Kernel being well-defined is equivalent to the corresponding kernel matrix, $K$, being
positive semidefinite (not proved here), which is equivalent to
any of the following statement:
- All eigenvalues of $K$ are non-negative.
- $\exists \text{ real matrix } P \text{ s.t. } K=P^\top P.$
- $\forall \text{ real vector } \mathbf{x}, \mathbf{x}^\top K \mathbf{x} \ge 0.$
It is trivial to prove that linear kernel and polynomial kernel with integer $d$
are both well-defined kernel.
The RBF kernel
$k_{RBF}=e^{\frac{-(\mathbf{x}-\mathbf{z})^2}{\sigma^2}}$
is a well-defined kernel matrix.
\[\begin{aligned}
\mathsf{k}_1(\mathbf{x},\mathbf{z})&=\mathbf{x}^\top \mathbf{z} \qquad \textrm{well defined by rule (1)}\\
\mathsf{k}_2(\mathbf{x},\mathbf{z})&=\frac{2}{\sigma^2}\mathsf{k}_1(\mathbf{x},\mathbf{z})=\frac{2}{\sigma^2}\mathbf{x}^\top \mathbf{z} \qquad \textrm{well defined by rule (2)}\\
\mathsf{k}_3(\mathbf{x},\mathbf{z})&=e^{\mathsf{k}_2(\mathbf{x},\mathbf{z})}=e^{\frac{2\mathbf{x}^\top \mathbf{z}}{\sigma^2}} \qquad \textrm{well defined by rule (4)}\\
\mathsf{k}_{4}(\mathbf{x},\mathbf{z})&=e^{-\frac{\mathbf{x}^\top\mathbf{x}}{\sigma^2}}
\mathsf{k}_3(\mathbf{x},\mathbf{z})

* * * * * * *

> [Required task A]: Render the rows as a JSON list of strings, one string per line and no blank lines, starting with the line containing "Where should I click to: Click the 名前" and going on through the last line of the rows.

* * * * * * *

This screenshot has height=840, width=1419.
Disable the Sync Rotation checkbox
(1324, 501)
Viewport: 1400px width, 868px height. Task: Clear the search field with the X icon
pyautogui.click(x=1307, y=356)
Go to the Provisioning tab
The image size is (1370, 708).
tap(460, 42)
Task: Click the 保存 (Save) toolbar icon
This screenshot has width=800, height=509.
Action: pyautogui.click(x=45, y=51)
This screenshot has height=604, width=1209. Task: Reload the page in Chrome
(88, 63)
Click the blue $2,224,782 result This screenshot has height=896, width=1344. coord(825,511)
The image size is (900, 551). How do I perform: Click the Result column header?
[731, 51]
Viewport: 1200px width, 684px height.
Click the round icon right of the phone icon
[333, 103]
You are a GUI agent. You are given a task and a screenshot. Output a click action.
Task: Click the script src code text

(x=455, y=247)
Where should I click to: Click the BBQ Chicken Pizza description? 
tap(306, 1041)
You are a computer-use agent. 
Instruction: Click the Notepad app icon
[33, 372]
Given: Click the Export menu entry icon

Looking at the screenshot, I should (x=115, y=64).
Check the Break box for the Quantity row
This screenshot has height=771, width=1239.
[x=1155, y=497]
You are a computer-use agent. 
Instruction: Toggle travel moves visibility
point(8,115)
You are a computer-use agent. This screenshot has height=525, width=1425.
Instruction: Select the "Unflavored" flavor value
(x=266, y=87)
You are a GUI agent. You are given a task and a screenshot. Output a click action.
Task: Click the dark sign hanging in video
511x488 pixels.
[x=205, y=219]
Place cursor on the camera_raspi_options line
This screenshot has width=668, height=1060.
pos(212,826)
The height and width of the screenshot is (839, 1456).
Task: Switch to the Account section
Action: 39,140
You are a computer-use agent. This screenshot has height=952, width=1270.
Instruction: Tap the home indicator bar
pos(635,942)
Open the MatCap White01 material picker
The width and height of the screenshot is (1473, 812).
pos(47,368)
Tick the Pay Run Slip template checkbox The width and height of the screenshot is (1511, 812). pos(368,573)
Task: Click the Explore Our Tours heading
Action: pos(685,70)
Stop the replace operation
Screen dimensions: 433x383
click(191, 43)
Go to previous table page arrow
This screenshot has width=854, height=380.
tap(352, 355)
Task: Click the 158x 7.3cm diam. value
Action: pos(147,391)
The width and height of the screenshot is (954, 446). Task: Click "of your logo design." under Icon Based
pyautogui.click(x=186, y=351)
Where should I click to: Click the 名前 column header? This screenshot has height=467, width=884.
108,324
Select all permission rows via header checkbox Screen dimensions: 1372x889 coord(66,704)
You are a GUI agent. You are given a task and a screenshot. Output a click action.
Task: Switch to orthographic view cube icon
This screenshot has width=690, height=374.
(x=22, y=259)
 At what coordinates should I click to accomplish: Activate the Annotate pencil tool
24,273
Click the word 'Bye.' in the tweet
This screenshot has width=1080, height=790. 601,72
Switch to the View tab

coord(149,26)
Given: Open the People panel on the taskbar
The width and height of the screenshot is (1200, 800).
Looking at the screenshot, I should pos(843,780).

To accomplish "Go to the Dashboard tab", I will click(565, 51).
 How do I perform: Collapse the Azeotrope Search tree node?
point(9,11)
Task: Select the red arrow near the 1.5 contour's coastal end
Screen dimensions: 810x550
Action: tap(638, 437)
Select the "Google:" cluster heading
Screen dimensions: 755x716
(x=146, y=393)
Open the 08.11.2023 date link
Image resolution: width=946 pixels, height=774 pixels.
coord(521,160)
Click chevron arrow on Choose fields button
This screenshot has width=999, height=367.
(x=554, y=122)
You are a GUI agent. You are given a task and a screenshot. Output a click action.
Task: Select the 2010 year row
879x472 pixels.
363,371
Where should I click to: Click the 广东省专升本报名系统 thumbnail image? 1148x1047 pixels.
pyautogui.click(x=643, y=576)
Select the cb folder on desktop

* * * * * * *

> [Required task B]: Summarize the kernel text in two sentences.

> [Correct answer A]:
[
  "Where should I click to: Click the 名前 column header? This screenshot has height=467, width=884.",
  "108,324",
  "Select all permission rows via header checkbox Screen dimensions: 1372x889 coord(66,704)",
  "You are a GUI agent. You are given a task and a screenshot. Output a click action.",
  "Task: Switch to orthographic view cube icon",
  "This screenshot has width=690, height=374.",
  "(x=22, y=259)",
  " At what coordinates should I click to accomplish: Activate the Annotate pencil tool",
  "24,273",
  "Click the word 'Bye.' in the tweet",
  "This screenshot has width=1080, height=790. 601,72",
  "Switch to the View tab",
  "coord(149,26)",
  "Given: Open the People panel on the taskbar",
  "The width and height of the screenshot is (1200, 800).",
  "Looking at the screenshot, I should pos(843,780).",
  "To accomplish \"Go to the Dashboard tab\", I will click(565, 51).",
  " How do I perform: Collapse the Azeotrope Search tree node?",
  "point(9,11)",
  "Task: Select the red arrow near the 1.5 contour's coastal end",
  "Screen dimensions: 810x550",
  "Action: tap(638, 437)",
  "Select the \"Google:\" cluster heading",
  "Screen dimensions: 755x716",
  "(x=146, y=393)",
  "Open the 08.11.2023 date link",
  "Image resolution: width=946 pixels, height=774 pixels.",
  "coord(521,160)",
  "Click chevron arrow on Choose fields button",
  "This screenshot has width=999, height=367.",
  "(x=554, y=122)",
  "You are a GUI agent. You are given a task and a screenshot. Output a click action.",
  "Task: Select the 2010 year row",
  "879x472 pixels.",
  "363,371",
  "Where should I click to: Click the 广东省专升本报名系统 thumbnail image? 1148x1047 pixels.",
  "pyautogui.click(x=643, y=576)",
  "Select the cb folder on desktop"
]

> [Correct answer B]: A kernel is well-defined exactly when its kernel matrix K is positive semidefinite, which is equivalent to all eigenvalues of K being non-negative, to K equaling P^T P for some real matrix P, or to x^T K x ≥ 0 for every real vector x. Linear kernels and polynomial kernels with integer d are trivially well-defined, and the RBF kernel is also well-defined, shown by building kernels step by step from x^T z using rules (1), (2), and (4).